DATA EXTRACT:

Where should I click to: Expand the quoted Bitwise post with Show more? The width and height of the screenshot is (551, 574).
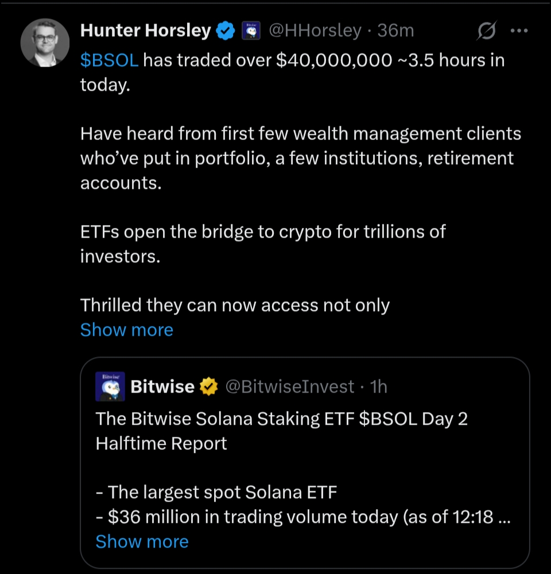tap(142, 542)
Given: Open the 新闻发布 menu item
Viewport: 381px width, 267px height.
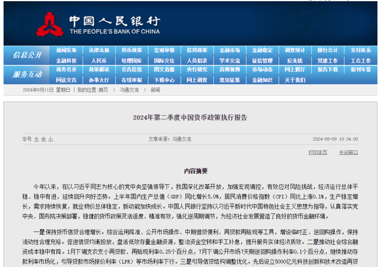Looking at the screenshot, I should 66,50.
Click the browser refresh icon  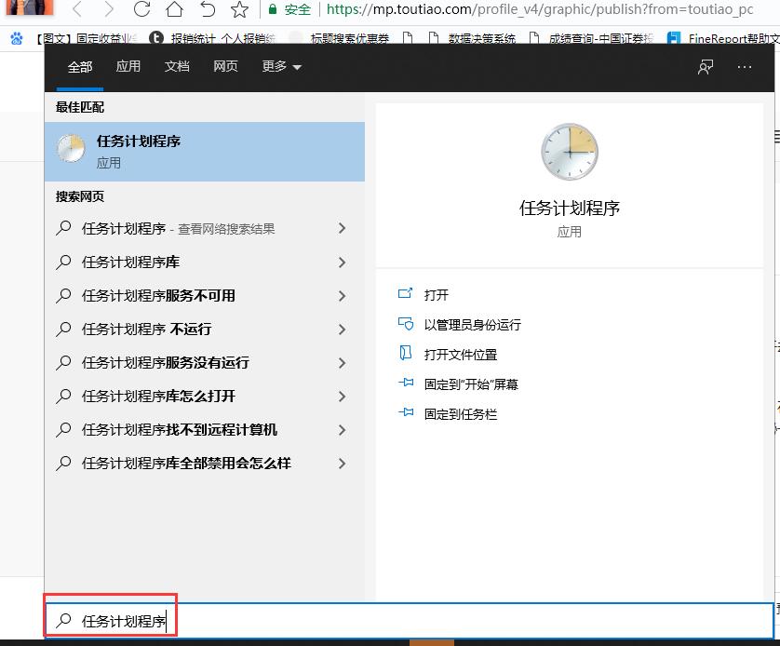141,9
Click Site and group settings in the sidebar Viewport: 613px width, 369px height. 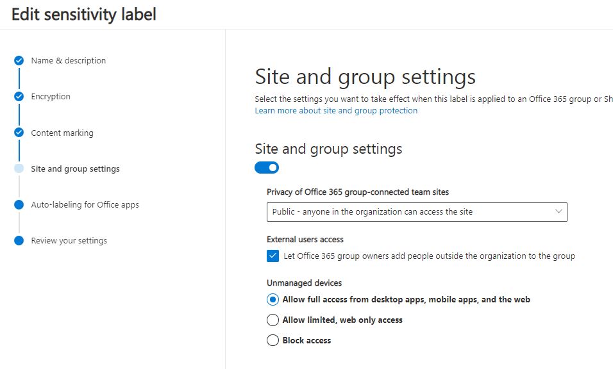pyautogui.click(x=75, y=169)
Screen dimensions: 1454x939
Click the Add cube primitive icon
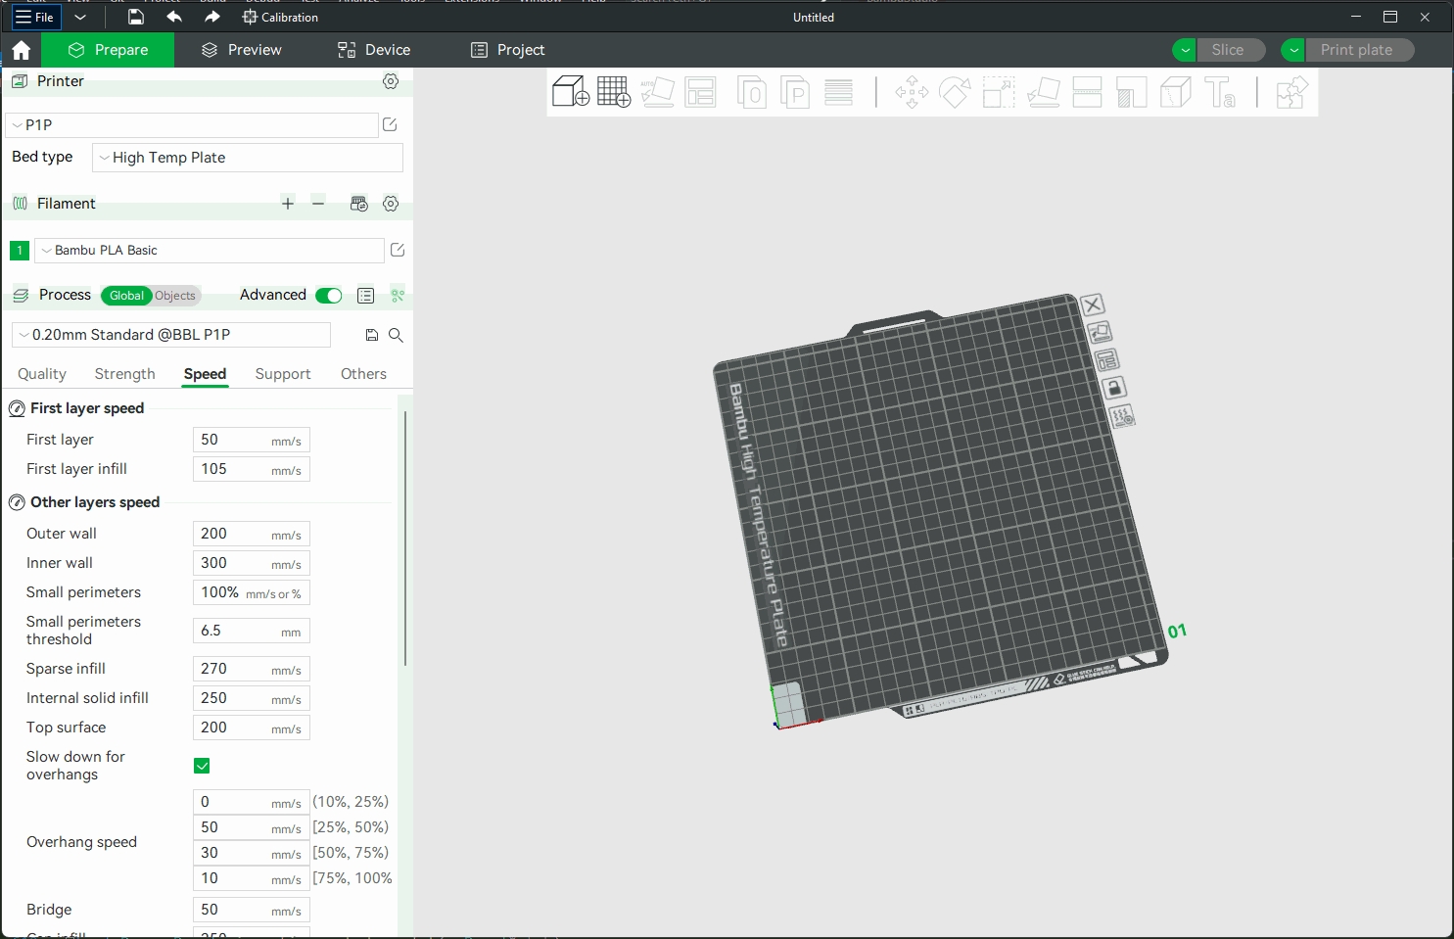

WHAT YOU WILL DO:
Once the line containing "Screen dimensions: 1454x939" is found, transcribe it and every line after it to the end of the records, exactly and with no pictures.

TASK RESULT:
Screen dimensions: 1454x939
Click the Add cube primitive icon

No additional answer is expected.